しかし足元はふらつき、視界もお世辞にも安定している状態とは言い難い。

 

 だがそれでも、まだ立ち上がれる力があるのなら、まだ奴らに立ち向かう勇気があるのなら、俺はこんなところで、諦めるわけにはいかない。未来を……明日をこの手に掴む為に。

 

「38……2……1!」

 

『Jet Sliger Come Closer』

 

 空中より飛来した二機目のジェットスライガーが、ミサイルを振り撒きながら、俺の目の前に舞い落ちる。

 

「チッ、逃げる気───」

 

 ドラゴンオルフェノクはその機影を捉えた瞬間、再び龍人態へと変化しようとする。おそらく高速移動で、あの巨大を破壊するつもりだろう。だがこちらはあいにく、逃げるつもりも、コイツを壊されるのを黙って見ているだけのつもりもさらさらない。

 

 ブラスターモードを構えた俺は、目の前でドリフトを繰り出したスライガーの()()()()()()を撃ち抜いた。

 

「何?」

 

 困惑しているドラゴンオルフェノクの事など置き去りにするようにして、その横を通り過ぎるジェットスライガー。エンジン部を爆発させたことにより、元の推進力とも合わさって、文字通りの爆発的な加速力で、グングンと空気を切り裂いていく。この暴走車両のゴールに待っているのは………二つの影。

 

「冴子さん!あれは……!」

「まずいわね………!」

 

 そうセンチピードオルフェノク、そしてロブスターオルフェノクだ。二人に向かって突撃したスライガーは、そのまま二人を下敷きにしながら、なおも前方へと突き進む。そして仲間がとどめを刺される状況で、どうするべきか逡巡するドラゴンオルフェノクと、クロコダイルオルフェノク。俺は後者に目掛けて、泥沼を踏み切った

 

 ドライバーからミッションメモリーを抜き取り、デルタムーバーにセットする。

 

『Ready』

 

「チェック!」

 

『Exceed Charge』

 

 ドライバー本体から供給されたフォトンブラッドが、右腕伝いにデルタムーバーにチャージされる。銃口をクロコダイルオルフェノクに向け、その引き金を引いた。

 

「ウオォォォ!」

 

 発射されたポインターは、クロコダイルオルフェノクに命中。円錐状のエネルギー体を形成した。地面を蹴り、空中で右足を前に突き出す。

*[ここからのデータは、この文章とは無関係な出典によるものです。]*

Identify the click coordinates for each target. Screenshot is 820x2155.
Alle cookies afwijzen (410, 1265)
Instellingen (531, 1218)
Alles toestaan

デルタのエクシードチャージにより繰り出される、ルシファーズハンマー。それが今、敵の肉体を穿つ。

 

「おりゃぁ!」

 

 高濃度のフォトンブラッドによる攻撃、通常のオルフェノクならば今頃死に体になっている頃だろう。だが、奴は倒れない。最後の意地とばかりに、ルシファーズハンマーの猛攻を耐え抜こうとしている。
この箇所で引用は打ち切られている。